**Records for this exercise:**

※ ※ ※

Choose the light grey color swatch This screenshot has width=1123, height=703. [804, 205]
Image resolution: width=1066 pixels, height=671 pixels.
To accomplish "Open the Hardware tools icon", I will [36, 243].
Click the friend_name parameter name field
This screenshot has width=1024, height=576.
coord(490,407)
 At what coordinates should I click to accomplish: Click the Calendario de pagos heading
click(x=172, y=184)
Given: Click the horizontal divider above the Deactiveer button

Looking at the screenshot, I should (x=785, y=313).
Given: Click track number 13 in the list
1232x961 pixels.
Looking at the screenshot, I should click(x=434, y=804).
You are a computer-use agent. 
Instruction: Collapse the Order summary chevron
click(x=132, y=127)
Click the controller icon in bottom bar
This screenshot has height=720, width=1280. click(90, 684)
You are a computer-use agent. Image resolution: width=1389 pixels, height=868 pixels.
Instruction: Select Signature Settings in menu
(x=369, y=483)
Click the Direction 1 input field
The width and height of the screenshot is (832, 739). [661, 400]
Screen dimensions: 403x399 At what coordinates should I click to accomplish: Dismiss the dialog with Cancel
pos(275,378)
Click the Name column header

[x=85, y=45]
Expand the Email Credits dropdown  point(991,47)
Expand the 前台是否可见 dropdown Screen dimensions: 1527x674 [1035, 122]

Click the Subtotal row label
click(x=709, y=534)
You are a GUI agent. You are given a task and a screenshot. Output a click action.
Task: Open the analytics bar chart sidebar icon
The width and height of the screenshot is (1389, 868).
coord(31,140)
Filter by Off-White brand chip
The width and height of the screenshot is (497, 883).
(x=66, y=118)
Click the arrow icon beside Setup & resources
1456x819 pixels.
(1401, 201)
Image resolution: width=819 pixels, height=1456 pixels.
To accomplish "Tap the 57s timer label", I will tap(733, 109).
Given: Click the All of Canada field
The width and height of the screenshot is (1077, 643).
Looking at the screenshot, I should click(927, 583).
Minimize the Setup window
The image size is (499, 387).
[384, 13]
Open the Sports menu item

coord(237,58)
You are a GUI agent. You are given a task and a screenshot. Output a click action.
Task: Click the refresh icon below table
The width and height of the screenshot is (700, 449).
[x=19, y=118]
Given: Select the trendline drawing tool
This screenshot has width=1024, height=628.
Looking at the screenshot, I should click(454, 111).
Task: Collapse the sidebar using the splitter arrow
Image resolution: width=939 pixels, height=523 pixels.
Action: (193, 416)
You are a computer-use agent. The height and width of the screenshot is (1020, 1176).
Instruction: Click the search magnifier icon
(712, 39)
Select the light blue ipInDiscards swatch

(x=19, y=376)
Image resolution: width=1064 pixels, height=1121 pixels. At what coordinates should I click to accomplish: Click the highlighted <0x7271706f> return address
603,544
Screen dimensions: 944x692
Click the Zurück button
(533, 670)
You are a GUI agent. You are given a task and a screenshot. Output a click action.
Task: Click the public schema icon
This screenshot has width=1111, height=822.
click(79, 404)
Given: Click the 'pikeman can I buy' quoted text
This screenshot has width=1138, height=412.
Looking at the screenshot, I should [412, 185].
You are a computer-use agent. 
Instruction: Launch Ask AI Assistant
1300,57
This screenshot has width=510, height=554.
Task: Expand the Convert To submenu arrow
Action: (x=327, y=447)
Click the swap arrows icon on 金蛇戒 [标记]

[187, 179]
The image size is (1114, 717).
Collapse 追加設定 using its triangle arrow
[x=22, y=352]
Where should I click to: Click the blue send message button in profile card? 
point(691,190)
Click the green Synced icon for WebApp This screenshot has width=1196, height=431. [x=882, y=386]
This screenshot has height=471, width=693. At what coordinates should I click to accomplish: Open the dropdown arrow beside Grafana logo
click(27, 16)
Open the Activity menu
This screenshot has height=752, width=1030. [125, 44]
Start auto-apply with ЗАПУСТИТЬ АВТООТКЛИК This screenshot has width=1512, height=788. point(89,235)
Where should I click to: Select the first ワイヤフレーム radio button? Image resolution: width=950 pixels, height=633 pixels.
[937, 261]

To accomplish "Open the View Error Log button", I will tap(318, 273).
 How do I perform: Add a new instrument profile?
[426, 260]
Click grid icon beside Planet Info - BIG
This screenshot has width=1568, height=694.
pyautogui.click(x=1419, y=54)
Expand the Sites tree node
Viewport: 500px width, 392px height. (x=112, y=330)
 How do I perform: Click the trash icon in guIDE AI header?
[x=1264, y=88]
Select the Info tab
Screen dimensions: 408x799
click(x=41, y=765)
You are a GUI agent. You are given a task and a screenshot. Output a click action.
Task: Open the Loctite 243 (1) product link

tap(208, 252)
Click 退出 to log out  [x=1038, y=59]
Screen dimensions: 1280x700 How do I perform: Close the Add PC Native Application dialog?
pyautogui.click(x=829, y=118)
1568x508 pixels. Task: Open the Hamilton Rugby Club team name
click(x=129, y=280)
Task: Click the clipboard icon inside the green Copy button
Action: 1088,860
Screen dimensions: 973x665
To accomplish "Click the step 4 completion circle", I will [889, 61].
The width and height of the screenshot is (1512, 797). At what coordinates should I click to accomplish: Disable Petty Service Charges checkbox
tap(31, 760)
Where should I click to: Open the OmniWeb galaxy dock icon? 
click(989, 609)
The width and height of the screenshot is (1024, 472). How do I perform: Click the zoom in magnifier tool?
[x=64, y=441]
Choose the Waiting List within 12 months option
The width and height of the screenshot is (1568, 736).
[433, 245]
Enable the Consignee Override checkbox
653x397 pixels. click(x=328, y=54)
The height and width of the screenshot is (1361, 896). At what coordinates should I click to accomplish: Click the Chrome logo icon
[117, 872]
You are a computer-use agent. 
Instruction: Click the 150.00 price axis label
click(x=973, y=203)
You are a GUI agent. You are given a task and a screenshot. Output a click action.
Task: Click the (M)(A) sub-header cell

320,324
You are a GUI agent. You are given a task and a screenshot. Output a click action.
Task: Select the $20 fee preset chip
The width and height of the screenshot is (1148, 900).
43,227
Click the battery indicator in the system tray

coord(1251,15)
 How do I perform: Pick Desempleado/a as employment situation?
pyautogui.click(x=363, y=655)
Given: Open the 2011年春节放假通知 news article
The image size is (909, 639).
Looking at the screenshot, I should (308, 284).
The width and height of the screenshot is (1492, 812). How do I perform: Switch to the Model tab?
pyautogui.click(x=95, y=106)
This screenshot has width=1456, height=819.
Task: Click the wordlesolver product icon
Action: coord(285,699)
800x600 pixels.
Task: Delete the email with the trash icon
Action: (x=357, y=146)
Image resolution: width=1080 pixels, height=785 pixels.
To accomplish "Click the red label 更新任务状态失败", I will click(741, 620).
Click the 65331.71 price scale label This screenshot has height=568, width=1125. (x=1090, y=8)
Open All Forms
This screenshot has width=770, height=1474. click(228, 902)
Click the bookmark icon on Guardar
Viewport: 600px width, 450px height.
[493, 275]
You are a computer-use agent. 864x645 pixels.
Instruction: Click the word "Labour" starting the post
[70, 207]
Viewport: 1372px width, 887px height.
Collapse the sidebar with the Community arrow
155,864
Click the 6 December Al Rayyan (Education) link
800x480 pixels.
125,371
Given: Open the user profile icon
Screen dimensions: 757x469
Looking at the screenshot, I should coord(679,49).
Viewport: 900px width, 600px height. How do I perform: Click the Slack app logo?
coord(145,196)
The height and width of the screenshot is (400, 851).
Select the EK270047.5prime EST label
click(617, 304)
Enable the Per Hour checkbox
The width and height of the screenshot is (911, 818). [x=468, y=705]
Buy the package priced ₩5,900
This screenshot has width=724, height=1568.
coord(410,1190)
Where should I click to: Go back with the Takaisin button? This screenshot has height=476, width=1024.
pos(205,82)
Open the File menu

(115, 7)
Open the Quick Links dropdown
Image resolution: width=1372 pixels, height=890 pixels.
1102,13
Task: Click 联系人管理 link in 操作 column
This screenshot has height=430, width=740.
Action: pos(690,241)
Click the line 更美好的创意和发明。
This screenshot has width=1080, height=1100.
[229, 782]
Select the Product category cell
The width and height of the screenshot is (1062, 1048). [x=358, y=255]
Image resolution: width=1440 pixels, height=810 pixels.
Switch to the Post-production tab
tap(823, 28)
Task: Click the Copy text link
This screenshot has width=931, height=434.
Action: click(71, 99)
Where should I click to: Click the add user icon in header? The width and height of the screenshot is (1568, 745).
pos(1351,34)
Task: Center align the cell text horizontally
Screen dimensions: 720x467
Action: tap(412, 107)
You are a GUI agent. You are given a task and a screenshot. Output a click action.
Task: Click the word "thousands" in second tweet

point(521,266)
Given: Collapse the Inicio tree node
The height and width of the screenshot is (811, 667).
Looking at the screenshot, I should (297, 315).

※ ※ ※

**Task brief:**
Within the material above, report how many lines carry the word "Info", and nothing else.

**Solution to the problem:**
2